怎么通过arima模型,得到autocorrelatiion、partial correlation、ac、pac、q-stat、prob,得到类似与下面的结果图片
对于ARIMA模型,得出自相关系数、偏自相关系数、AC、PAC、Q-stat和概率是非常关键的步骤。下面简单介绍如何使用MATLAB来获取这些指标:
在MATLAB中,可以使用"autocorr"函数来获取自相关系数,使用"parcorr"函数来获取偏自相关系数。例如,假设你有一个名为"data"的时间序列数据,以下代码将返回长度为10的自相关系数和偏自相关系数向量:
acf = autocorr(data,10);
pacf = parcorr(data,10);
2.获取AC、PAC和Q-stat:
在MATLAB中,可以使用“lbqtest”函数来获取Ljung-Box Q统计量,并使用“bruesch_pagan_cm_test”函数来获取BP检验,通过计算AC和PAC统计量,然后进行Ljung-Box检验,以检验是否存在序列自相关和偏自相关。

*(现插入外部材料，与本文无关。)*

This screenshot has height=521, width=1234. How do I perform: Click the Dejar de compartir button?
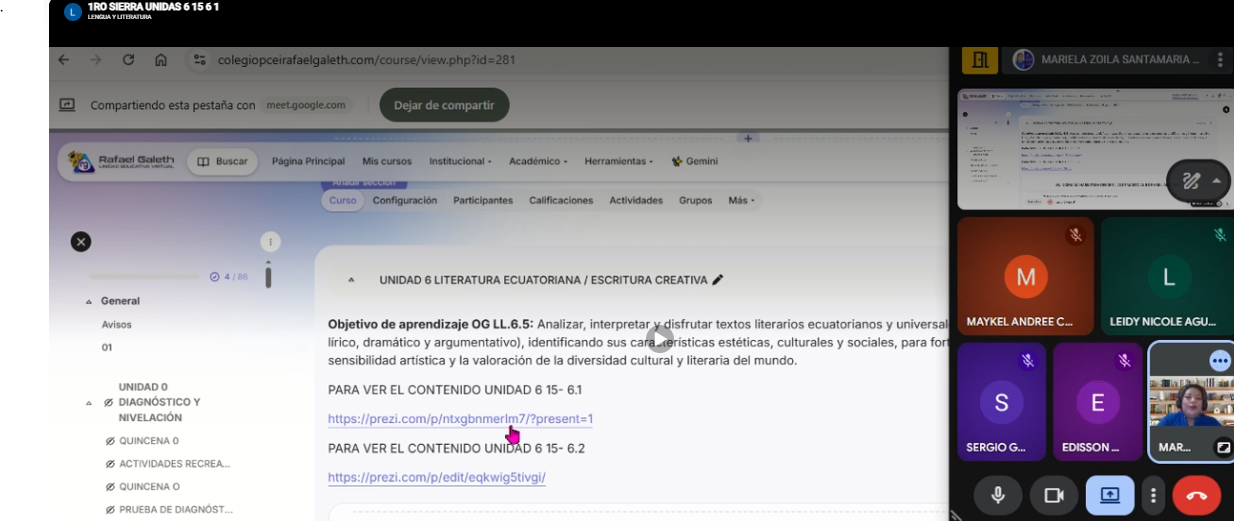[444, 105]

例如,假设你有一个名为"data"的时间序列数据,以下代码将会输出Ljung-Box Q统计量和BP检验的p-value:
[acorr,lags] = autocorr(data);
pacorr = parcorr(data);
[LBQstat, LBpvalue] = lbqtest(data, [lags' acorr], 0.05);
[BPstat, BPpvalue] = bruesch_pagan_cm_test(data,pacorr',0.05);
3.获取概率:
在MATLAB中,可以使用"AIC"和"BIC"指标来确定ARIMA模型的拟合质量,这些指标可以根据不同的模型阶数进行计算。例如,以下代码演示如何根据不同的ARIMA模型阶数计算AIC和BIC:
Y = data;
for p = 1:3
for d = 0:1
for q = 0:2
Mdl = arima(p,d,q);
[EstMdl,EstParamCov,logL,info] = estimate(Mdl,Y);
[aic,bic] = aicbic(logL,length(Y),numel(EstParamCov));
fprintf('ARIMA(%d,%d,%d) AIC:%.2f BIC:%.2f\n',p,d,q,aic,bic);
end
end
end
以上代码将输出不同ARIMA模型阶数的AIC和BIC值。
注:这里仅提供了简单的MATLAB代码示例,实际上,如何选择合适的模型阶数,如何对监测结果进行判断和分析,需结合具体场景和数据进行进一步计算和处理。